Batch Processing Thousands of PDFs

At 0.8ms per page, PDF Oxide can process large corpora quickly:

from pdf_oxide import PdfDocument, PdfError
from pathlib import Path

pdf_files = list(Path("corpus/").glob("**/*.pdf"))
print(f"Processing {len(pdf_files)} PDFs...")

all_chunks = []
errors = 0

for pdf_path in pdf_files:
    try:
        doc = PdfDocument(str(pdf_path))
        md = doc.to_markdown_all(
            detect_headings=True,
            include_images=False
        )
        if md.strip():
            all_chunks.append({
                "content": md,
                "source": str(pdf_path),
                "pages": doc.page_count(),
            })
    except PdfError:
        errors += 1

print(f"Extracted {len(all_chunks)} documents, {errors} errors")

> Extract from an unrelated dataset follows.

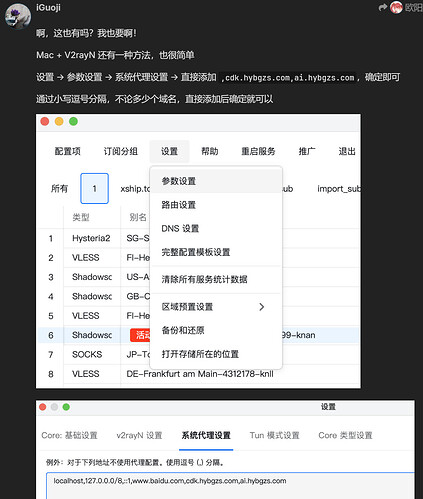Screen dimensions: 423x499
Task: Switch to Tun 模式设置 tab
Action: point(275,435)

Handling Scanned PDFs in Your Pipeline

Some PDFs in a corpus will be scanned images. Use OCR as a fallback:

from pdf_oxide import PdfDocument

doc = PdfDocument("mixed-corpus-file.pdf")
text = doc.extract_text(0)

if len(text.strip()) < 50:
    # Likely a scanned page — use OCR
    text = doc.extract_text_ocr(0)

See OCR guide for setup details.

Why Markdown Over Plain Text

Feature Plain text Markdown
Heading hierarchy Lost Preserved (#, ##, ###)
Tables Flattened GFM table syntax
Bold/italic Lost **bold**, *italic*
Semantic chunking Difficult Split on headings
LLM comprehension Lower Higher (structured input)

Markdown gives your LLM more context about document structure, leading to better retrieval and generation quality.

Performance at Scale

Corpus Size PDF Oxide pypdf pdfplumber
1,000 pages 0.8s 12.1s 23.2s
10,000 pages 8s 121s 232s
100,000 pages 80s 1,210s 2,320s
Pass rate 100% 98.4% 98.8%

With 100% pass rate, you never have to manually investigate why documents are missing from your index.